**Work to do**
Locate every row below that contains the string "Given" and copy each of those rows in full. Case counts.

**Record list**
══════════════════════════════
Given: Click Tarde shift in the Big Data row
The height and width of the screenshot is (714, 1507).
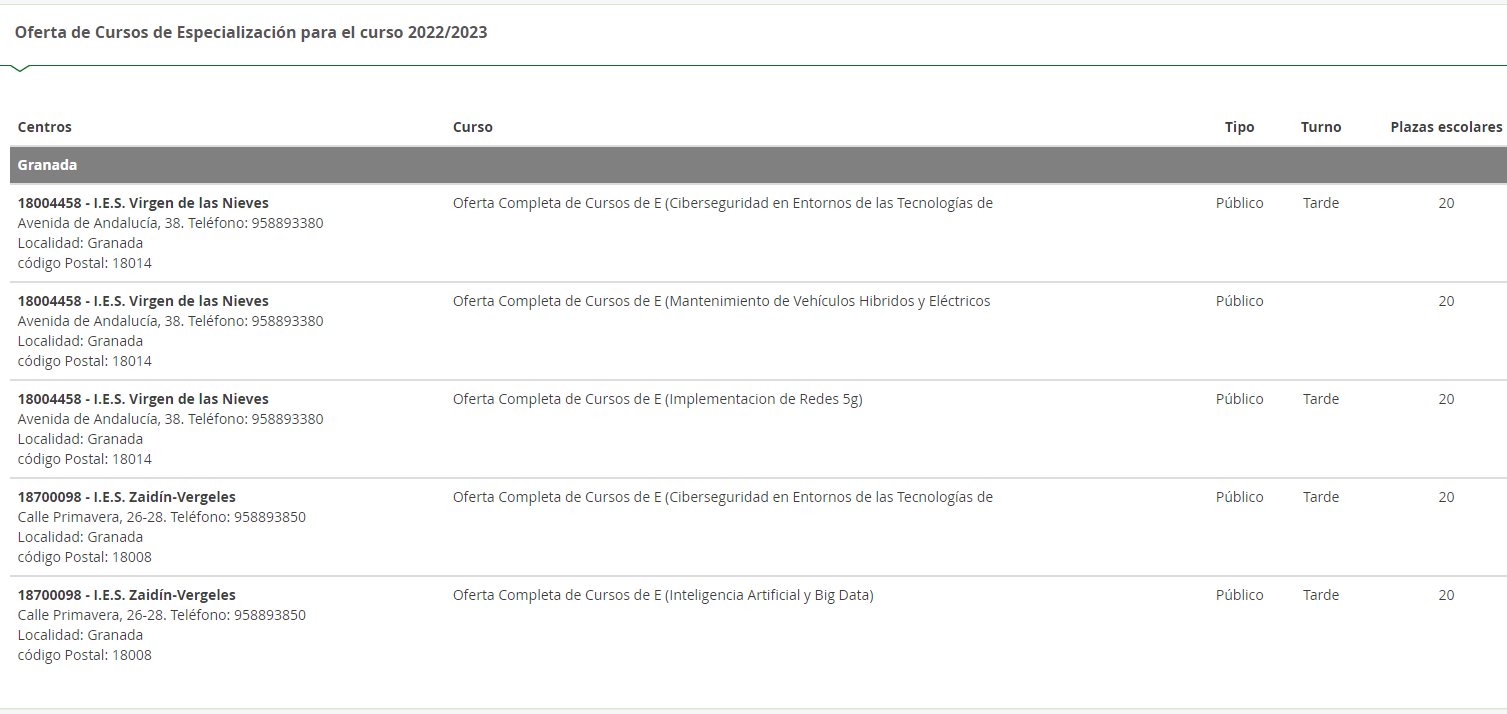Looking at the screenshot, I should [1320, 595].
══════════════════════════════
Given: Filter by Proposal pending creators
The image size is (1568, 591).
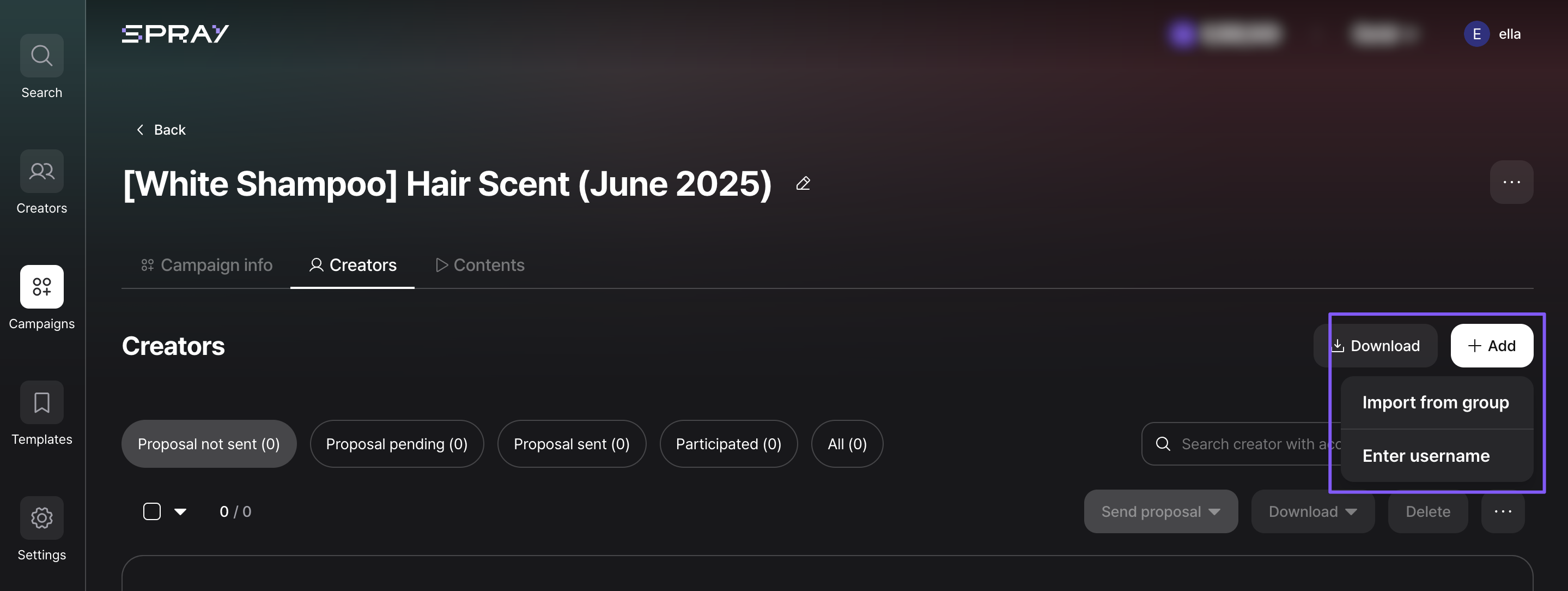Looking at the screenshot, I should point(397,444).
══════════════════════════════
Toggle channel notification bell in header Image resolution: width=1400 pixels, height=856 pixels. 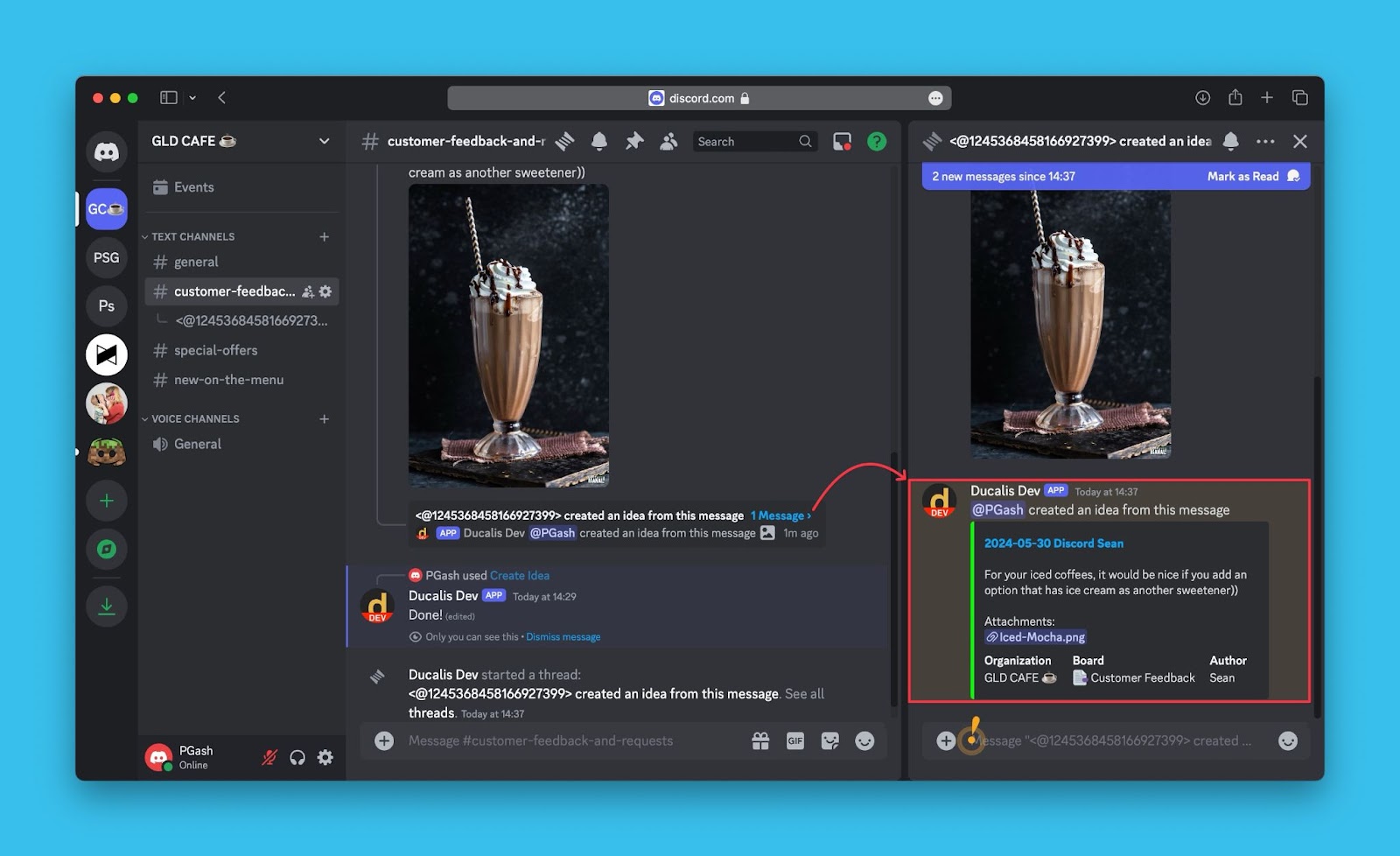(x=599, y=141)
══════════════════════════════
**Response to the exercise**
Given: Click Tarde shift in the Big Data row
Given: Filter by Proposal pending creators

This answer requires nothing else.